### What you should do
In the records below, can you swap "Identify the location of" for "Give the position of" and leave everything else unchanged?

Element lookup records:
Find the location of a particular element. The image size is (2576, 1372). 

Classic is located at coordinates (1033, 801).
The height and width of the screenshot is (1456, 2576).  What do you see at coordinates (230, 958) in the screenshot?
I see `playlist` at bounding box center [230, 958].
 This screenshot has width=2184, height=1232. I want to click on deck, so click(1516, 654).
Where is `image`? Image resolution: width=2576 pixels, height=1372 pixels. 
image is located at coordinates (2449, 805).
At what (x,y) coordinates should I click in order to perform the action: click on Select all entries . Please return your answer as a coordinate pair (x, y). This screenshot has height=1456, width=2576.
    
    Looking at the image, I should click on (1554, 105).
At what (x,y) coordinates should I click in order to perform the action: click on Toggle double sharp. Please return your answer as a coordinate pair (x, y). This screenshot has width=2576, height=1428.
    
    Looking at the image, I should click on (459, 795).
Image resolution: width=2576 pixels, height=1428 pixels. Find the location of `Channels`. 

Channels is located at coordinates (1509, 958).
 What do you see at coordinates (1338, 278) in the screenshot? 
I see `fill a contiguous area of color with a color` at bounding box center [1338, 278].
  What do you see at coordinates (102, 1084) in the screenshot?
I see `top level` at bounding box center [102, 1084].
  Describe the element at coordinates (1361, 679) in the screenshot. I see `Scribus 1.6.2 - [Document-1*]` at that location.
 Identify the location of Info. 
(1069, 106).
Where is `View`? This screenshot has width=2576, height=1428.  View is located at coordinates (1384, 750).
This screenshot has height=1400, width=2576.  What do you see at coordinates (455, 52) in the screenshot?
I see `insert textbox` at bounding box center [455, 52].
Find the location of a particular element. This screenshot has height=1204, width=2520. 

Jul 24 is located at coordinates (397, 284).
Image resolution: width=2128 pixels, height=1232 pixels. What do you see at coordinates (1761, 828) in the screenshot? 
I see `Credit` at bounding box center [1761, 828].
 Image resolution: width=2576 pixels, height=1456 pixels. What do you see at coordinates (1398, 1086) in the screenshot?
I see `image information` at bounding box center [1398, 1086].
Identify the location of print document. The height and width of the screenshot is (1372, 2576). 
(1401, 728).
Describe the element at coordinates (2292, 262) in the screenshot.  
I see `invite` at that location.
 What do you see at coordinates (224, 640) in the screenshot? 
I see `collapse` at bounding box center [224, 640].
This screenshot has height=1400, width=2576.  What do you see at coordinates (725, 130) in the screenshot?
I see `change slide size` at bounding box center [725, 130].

### Output below
Find the location of a particular element. The image size is (2576, 1372). 

Classic is located at coordinates (1033, 801).
The height and width of the screenshot is (1456, 2576).  What do you see at coordinates (230, 958) in the screenshot?
I see `playlist` at bounding box center [230, 958].
 This screenshot has width=2184, height=1232. I want to click on deck, so click(1516, 654).
Where is `image`? Image resolution: width=2576 pixels, height=1372 pixels. 
image is located at coordinates (2449, 805).
At what (x,y) coordinates should I click in order to perform the action: click on Select all entries . Please return your answer as a coordinate pair (x, y). This screenshot has height=1456, width=2576.
    
    Looking at the image, I should click on (1554, 105).
At what (x,y) coordinates should I click in order to perform the action: click on Toggle double sharp. Please return your answer as a coordinate pair (x, y). This screenshot has width=2576, height=1428.
    
    Looking at the image, I should click on (459, 795).
Image resolution: width=2576 pixels, height=1428 pixels. Find the location of `Channels`. 

Channels is located at coordinates (1509, 958).
 What do you see at coordinates (1338, 278) in the screenshot? 
I see `fill a contiguous area of color with a color` at bounding box center [1338, 278].
  What do you see at coordinates (102, 1084) in the screenshot?
I see `top level` at bounding box center [102, 1084].
  Describe the element at coordinates (1361, 679) in the screenshot. I see `Scribus 1.6.2 - [Document-1*]` at that location.
 Give the position of Info. 
(1069, 106).
Where is `View`? This screenshot has width=2576, height=1428.  View is located at coordinates (1384, 750).
This screenshot has height=1400, width=2576.  What do you see at coordinates (455, 52) in the screenshot?
I see `insert textbox` at bounding box center [455, 52].
Find the location of a particular element. This screenshot has height=1204, width=2520. 

Jul 24 is located at coordinates (397, 284).
Image resolution: width=2128 pixels, height=1232 pixels. What do you see at coordinates (1761, 828) in the screenshot? 
I see `Credit` at bounding box center [1761, 828].
 Image resolution: width=2576 pixels, height=1456 pixels. What do you see at coordinates (1398, 1086) in the screenshot?
I see `image information` at bounding box center [1398, 1086].
Give the position of print document. The height and width of the screenshot is (1372, 2576). 
(1401, 728).
Describe the element at coordinates (2292, 262) in the screenshot.  
I see `invite` at that location.
 What do you see at coordinates (224, 640) in the screenshot? 
I see `collapse` at bounding box center [224, 640].
This screenshot has height=1400, width=2576.  What do you see at coordinates (725, 130) in the screenshot?
I see `change slide size` at bounding box center [725, 130].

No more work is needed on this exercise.